May Oakland's Catholics keep the people of the Middle East in their prayers. Better yet, may they keep a clear vision of what really matters at this crucial time.

I am astounded by the wobbliness of our government in the face of the genocide of Syrians by their own fellow Syrians. Sure, lots of jawboning out there about "our national core interests." What, indeed, are America's core interests? Oil? Influence? What really is "core" about America?

It has been pointed out that this core value at times conflicts with Catholic teaching. So what. It's what we are all about. Period. Has the Obama administration forgotten America's core? I think so (if it were ever understood in the first place).

Our "core," what makes us "U.S.," is freedom. Plain and simple: Freedom.

It is no coincidence that kidnapped clergy have been denied their freedom in Syria. It is no coincidence that Syrian children have been denied the freedom to live safely in their own homes. It is no coincidence that both pro-Assad and anti-Assad Syrians have been denied a free and secret ballot, with peaceful democratic procedures.

If the U.S. supports freedom, it may lose influence or control. But the upside is that freedom is unleashed. Justice and peace need the breathing room that freedom provides. We in the U.S.A. would not have all that we have without a freedom won through sacrifice, hardship and true audacity.
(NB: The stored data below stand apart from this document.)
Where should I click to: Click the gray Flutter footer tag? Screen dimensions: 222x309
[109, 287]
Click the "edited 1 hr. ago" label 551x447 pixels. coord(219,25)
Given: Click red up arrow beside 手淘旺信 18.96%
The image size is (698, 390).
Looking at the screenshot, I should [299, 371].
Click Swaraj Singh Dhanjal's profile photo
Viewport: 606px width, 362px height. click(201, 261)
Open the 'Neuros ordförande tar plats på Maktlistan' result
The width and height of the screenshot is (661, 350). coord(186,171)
President Obama needs to risk all on a toss of the dice. Bet on freedom. The odds are in the favor of the just. Audacity, audacity, always audacity.

Rebecca C. Spencer-O'Hare
Oakland





Jesus values us all

Many are not with the Catholic Church because they haven't actually understood the message of salvation that Christ offers us. People talk about listening, but that is not the same as hearing. With all the noise and distraction in our society it's no wonder that the quiet voice of Truth is not heard.
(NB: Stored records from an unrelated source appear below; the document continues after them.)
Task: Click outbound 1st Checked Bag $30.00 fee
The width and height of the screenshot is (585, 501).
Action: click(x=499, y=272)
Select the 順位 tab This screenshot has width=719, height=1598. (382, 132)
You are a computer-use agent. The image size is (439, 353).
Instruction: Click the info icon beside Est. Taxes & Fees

I think the same problem exists when people of different religions (even between Christians) try to convince others that they know what is going to be said and then confuse sound with allowing actual messages to go into their ears. We can be blind but not see; listen without hearing.

If we are going to bring people to Jesus in these noisy times we need to hear what they're saying whether we agree or not to learn why they are afraid to hear the teachings of Jesus and to better understand what motivates those who embrace the convenient "culture of death."

I think the word validation is important because if you don't value the fact that someone has an opinion the person may not feel valued. Jesus values us all. Let's validate each other.

John R. Schaffner
Antioch





"Real" confession

Please settle an ongoing debate.

At the beginning of Mass we recite "I confess …" Then the priest prays over us. Is this the same (minus mortal sins) as going into the confessional?

Mary McMahon
Livermore


[Editor' note: The priest does not absolve us of our sins after the penitential rite at Mass. So it is not the same as going to the confessional. Venial sins are forgiven during this rite; and are also forgiven by receiving Communion and by the other intercessory prayers of Mass. This forgiveness is due to the general reparatory nature of all positive acts of prayer, sacrifice, devotion and worship which in some way create a positive counterbalance to those common sins, defects and imperfections which plague our daily lives. Since participation in Mass is infinitely the greatest form of reparatory and intercessory prayer that a human being can undertake, it is clear venial sins are forgiven during Mass.

This is not true of mortal sins because the state of grace is necessary in order to receive Communion and fully benefit from the other blessings of the Mass. These sins ordinarily require sacramental confession and absolution to be forgiven.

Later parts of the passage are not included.